Purplecatti · 19/02/2013 19:41

Start sleeping longer than two hours? Dd is 16 weeks old and I'm up every 1-2 hours and surviving on 4 hoyrs sleep in 24. I am on the verge of a breakdown. I could handle it until a couple of weeks ago as dd would nao 45 mins at a time but now she won't nap unless I push her out in the pram.
I am dangerously tired.

OP posts:
ivanapoo · 19/02/2013 22:44

That sounds horrible, poo you. My DS is 9 weeks and now sleeps for 4-6 hours straight in the night most nights so I'm afraid I think it just depends on the baby...

Is DD feeding every time, crying every time, or just waking? Where does she sleep?

Can your partner or family / friends help? my DH at weekends does night times so I can catch up on sleep.

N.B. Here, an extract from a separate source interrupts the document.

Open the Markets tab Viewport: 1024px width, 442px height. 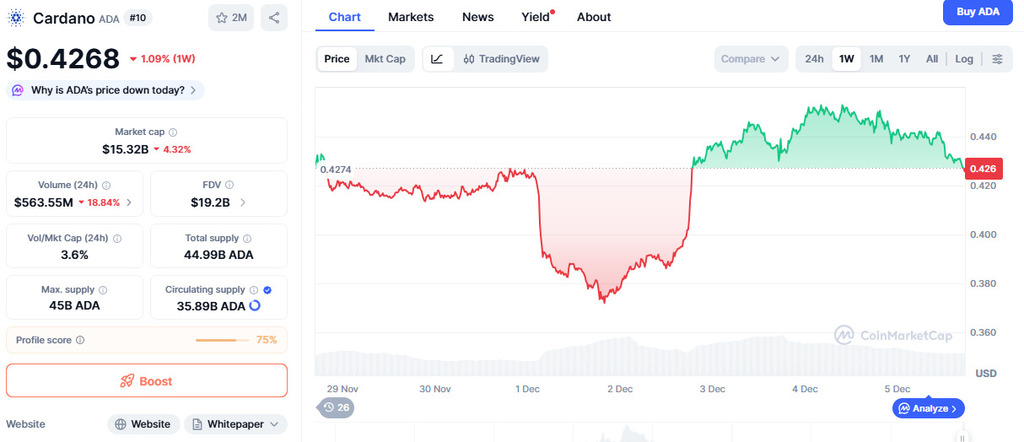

ivanapoo · 19/02/2013 22:44

poor you!!

Limelight · 19/02/2013 23:36

My DS was like this. Firstly, know that it will get better. It WILL get better. There probably won't be a magic day when you suddenly get 8hrs kip but gradually. I know that when you're in the middle of this, it feels as if it might never end and that you need to find the solution which will magic it all away. Sadly it's not like that. When you have a DC like this, it's as much about your practical 'survival'.

So here's what helped me:

(1) sharing night times with DH. DS could take hours to settle so we got into a pattern of I fed, DH settled. It meant we were having broken sleep, but sleep nevertheless.

(2) Co-sleeping. We didn't do it full- time (I can't sleep properly) but it did help to at least allow me to feel rested. Frankly it was a god-send!

(3) A sling! Oh how brilliant was my wrap sling. My DD spent much of her early life in it. It settles them, they sleep, you can eat using two hands, what's not to like.

(4) Accepting that it's ok not to put your DC down. If you spend all day with a feeding sleeping baby lying in your arms, the that's ok.

(5) Whem you need sleep, you need sleep, and if that means someone taking your DC somewhere else so that you can get three/four hours kip then so be it. If they cry, they cry. They'll be ok!

(6) BFing. 'Your baby is comfort sucking / using you as a dummy'. Damn right he was - the alternative was a screaming colicky non-sleeping nightmare.

(7) A dummy. Worked for DS but not all babies are interested of course (DD wasn't).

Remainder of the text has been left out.